Four staffers of Meenakshi Mission Hospital and Research Centre (MMHRC) in Madurai took a month off from work and covered 30 cities across 15 states. They also spread the message that more than 80 percent of child patients are curable if given proper treatment.
MMHRC chairman Doctor S Gurushankar flagged off the rally on April 27. The team traveled from Madurai to Leh and back covering a distance of 10,000 km. It was the first-of-its-kind mass connect initiative for child cancer in India, the organizers claimed.
The champions of child cancer drove through cities such as Madurai, Bengaluru, Hyderabad, Nagpur, Gwalior, Agra, Bareilly, Nainital, Rishikesh, Dehradun, Shimla, Manali, Pathankot, Jammu, Pulwama, Srinagar, Sonamarg, Kargil, Leh, Pangong, Nubra Valley, Amritsar, Jaipur, Ajmer, Ahmedabad, Surat, Mumbai, Pune, Hubli and Salem.
Speaking about the unique initiative, J Adel of MMHRC said on June 10 that more than 300,000 children are affected by cancer every year in the world.
“Parents are devastated the moment they hear that their child has cancer, but not many of them know that more than 80 percent patients of childhood cancer can be totally cured if detected in time. That is why creating awareness about this disease among the masses is very important,” he said.

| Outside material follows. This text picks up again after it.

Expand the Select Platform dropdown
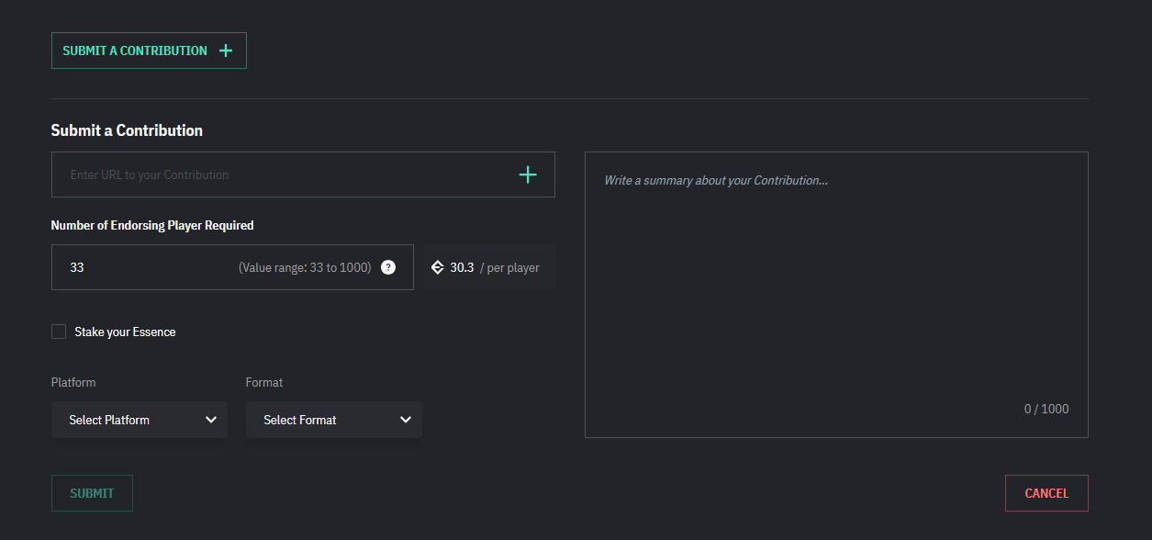The height and width of the screenshot is (540, 1152). click(139, 420)
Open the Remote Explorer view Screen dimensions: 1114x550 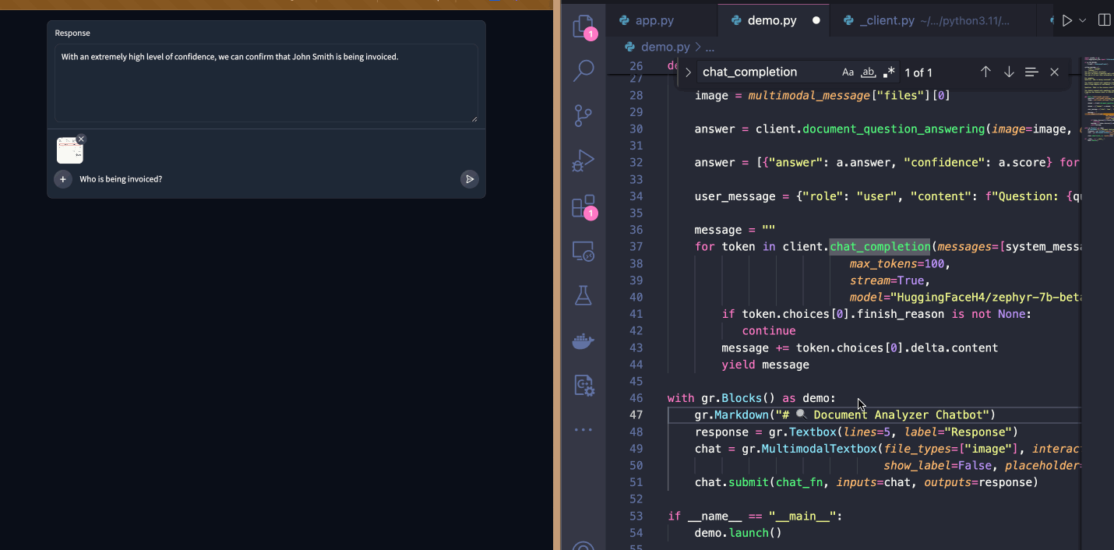point(583,251)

Adel said their department dedicated for child cancer has treated thousands of patients successfully. “With this month-long car rally covering 30 cities in as many days from South to North India, we wanted to spread the message of curability of childhood cancer and help reduce its incidence in the country,” he added.
Doctors say that cancers that develop in children are different from those that develop in adults. The main cause of these is not lifestyle or environmental factors, but the DNA changes in cells that take place very early in a child’s life.
The Madurai hospital has so far treated more than 1,200 child patients of cancer free of cost.